I did hope Laure wasn’t caught in it on her way back.

She never took an umbrella with her anywhere she went, much less a parasol, and her new coat would be absolutely soaked in a winter storm. My father and
her
father would both be very distressed indeed if I failed to protect my fiancée from the dangers of city life—even though I’d been doing my best with what little I could, and, though they didn’t know this, it was more often Laure who protected me than the other way around.

Lost in my idle thoughts, I didn’t hear the knock on the door—at least, I assumed there must have been one I missed—as a moment later Laure burst into the room, hair frazzled and coat undone.

“Don’t feel well,” she said.

A moment after that, she was sick all over my floor.

In the chaos that followed I managed, most bravely, to keep my wits about me. Nor did I panic, though I wanted to. I moved as in some kind of dream—or some kind of nightmare—guiding Laure from the doorway to my bed, avoiding the site of the mess completely.

I knew, of course, that no one who worked in the building would come to help me clean any of this up because in this place no one ever saw fit to clean anything. It was a losing battle, one that would require constant work and round-the-clock vigilance, and we were only simple students. It was up to me to make this better, as quickly and as quietly as possible.

I didn’t want to make Laure feel bad for having done it, now did I? Nor did I want any of it seeping into the floorboards.

Laure curled up in my bed and I closed the door, leaning back against it to gather my strength. Then I put on my two oldest pairs of gloves, one on top of the other—one couldn’t be too careful when it came to this sort of thing—and began to clean the floor with a mop and bucket I’d bought from the local bits-and-bats shop on the corner, for exactly this kind of unforeseen tragedy.

“Sorry ’bout the mess,” Laure moaned from the bed.

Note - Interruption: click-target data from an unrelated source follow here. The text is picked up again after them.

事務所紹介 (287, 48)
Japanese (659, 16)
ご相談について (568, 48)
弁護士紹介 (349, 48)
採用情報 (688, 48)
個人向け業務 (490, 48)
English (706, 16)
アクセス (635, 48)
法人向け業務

I closed my eyes, resigning myself to opening a window—for the smell, of course—which would let all the cold air in. And it was nearly impossible to build up any kind of warmth in my room, especially after the sun set.

“Don’t think about it for a second longer,” I said, trying to sound soothing and instead sounding strained. “You aren’t feeling well. What did the physicians say? Please take my mind off this awful task.”

“Didn’t say anything,” Laure replied. I heard her shifting in the bed, and when I looked back at her, she’d pulled the covers up over her head. The rest of her reply came out muffled, and I had to strain to hear it. “Didn’t tell me I was sick or anything, just sent me on my way and told me to come back next week.”

“What incompetents,” I said, feeling extremely indignant. “I’ll … I’ll write to your father at once.”

“Bastion, Toverre, don’t do that,” Laure replied. “I don’t want him worrying for nothing, or thinking I can’t take care of myself.”

“Nonsense,” I said. “This is hardly nothing.”

“Just felt a little dizzy, that’s all,” Laure insisted. “Bet I don’t even have a fever.”

With great care, I peeled my gloves off my hands and dropped them into the bucket, along with the rest of the mess I’d managed to clean up. It was all garbage now; I could never look at them again, much less wear them, without being reminded of this awful event. I crossed the room to open the window by the bed just a bare inch, then sat down on the mattress beside Laure, hesitating before I peeled the blanket back.